I agree you have to be very careful with paper claims based on the value of gold...buying GBS securities for example gives you no claim to real bullion. And the figures I heard were 10x as much paper claims to real gold (but who';s counting :) )

There's a fair bit of evidence that a large amount of western central bank's gold has been leased out to bullion banks (at say 1% interest) who then sold it on the physical market (surpressing it's price and maintaining confidence in fiat currencies) and invested the money in government securities paying say 5% so the bullion banks make a net 4% profit. The central banks accounts appear ok as they have paper claims to receive gold back from the bullion banks, but of course they can never get it back at anything like current prices since the physical market for gold is so small.

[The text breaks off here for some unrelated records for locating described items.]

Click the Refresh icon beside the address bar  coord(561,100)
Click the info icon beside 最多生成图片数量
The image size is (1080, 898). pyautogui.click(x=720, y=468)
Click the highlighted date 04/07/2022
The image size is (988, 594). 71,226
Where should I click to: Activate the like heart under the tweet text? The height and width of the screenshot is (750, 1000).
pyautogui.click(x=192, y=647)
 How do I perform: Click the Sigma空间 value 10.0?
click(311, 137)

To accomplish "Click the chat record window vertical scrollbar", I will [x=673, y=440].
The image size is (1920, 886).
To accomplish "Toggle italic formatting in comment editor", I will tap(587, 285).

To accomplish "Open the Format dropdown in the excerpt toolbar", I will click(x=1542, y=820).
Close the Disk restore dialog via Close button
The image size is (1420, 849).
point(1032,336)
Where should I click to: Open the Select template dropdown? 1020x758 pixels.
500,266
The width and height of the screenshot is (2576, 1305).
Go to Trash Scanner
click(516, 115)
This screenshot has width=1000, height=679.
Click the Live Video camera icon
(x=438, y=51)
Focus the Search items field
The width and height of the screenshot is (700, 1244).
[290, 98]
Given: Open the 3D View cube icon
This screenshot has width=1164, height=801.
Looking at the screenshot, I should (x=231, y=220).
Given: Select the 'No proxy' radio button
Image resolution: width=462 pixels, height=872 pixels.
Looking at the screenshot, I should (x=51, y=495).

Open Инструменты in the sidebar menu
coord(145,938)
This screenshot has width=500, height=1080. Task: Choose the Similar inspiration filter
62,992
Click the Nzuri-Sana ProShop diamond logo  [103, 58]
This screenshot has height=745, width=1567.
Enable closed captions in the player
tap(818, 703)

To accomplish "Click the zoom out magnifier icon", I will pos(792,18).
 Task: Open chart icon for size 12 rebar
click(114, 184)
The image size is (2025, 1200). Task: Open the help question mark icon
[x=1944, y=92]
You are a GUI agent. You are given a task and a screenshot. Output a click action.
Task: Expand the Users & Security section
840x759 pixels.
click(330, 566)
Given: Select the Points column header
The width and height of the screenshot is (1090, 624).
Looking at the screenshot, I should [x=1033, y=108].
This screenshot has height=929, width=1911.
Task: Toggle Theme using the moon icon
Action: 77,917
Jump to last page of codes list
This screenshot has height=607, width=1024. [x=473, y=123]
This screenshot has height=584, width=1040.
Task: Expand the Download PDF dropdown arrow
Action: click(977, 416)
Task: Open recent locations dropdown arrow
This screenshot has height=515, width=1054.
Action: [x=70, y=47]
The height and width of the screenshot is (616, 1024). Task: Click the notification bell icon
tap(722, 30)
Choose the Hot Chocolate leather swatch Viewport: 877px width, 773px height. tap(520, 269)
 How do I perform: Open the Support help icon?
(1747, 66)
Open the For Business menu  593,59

" If you don't hold it you don't own it" is my way of thinking
 
i started working at a new place a few months ago.
HR mentioned the Pension scheme, and all it's pro's.
bizarely they didn't mention it currently has a £450,000,000 defecit.
i found that out myself.

think i'll maybe steer clear of that then...
 
Don't be too put off by a £450m defecit. Mine has a £200m hole. Be worried if they don't have a plan to get out the hole - this plan will usually start with the closure of the final salary schemes.
I joined my company's final salary scheme the last DAY it was accepting new people. Other people who joined my company at the same time but weren't so quick are now bumped onto a stakeholder jobby.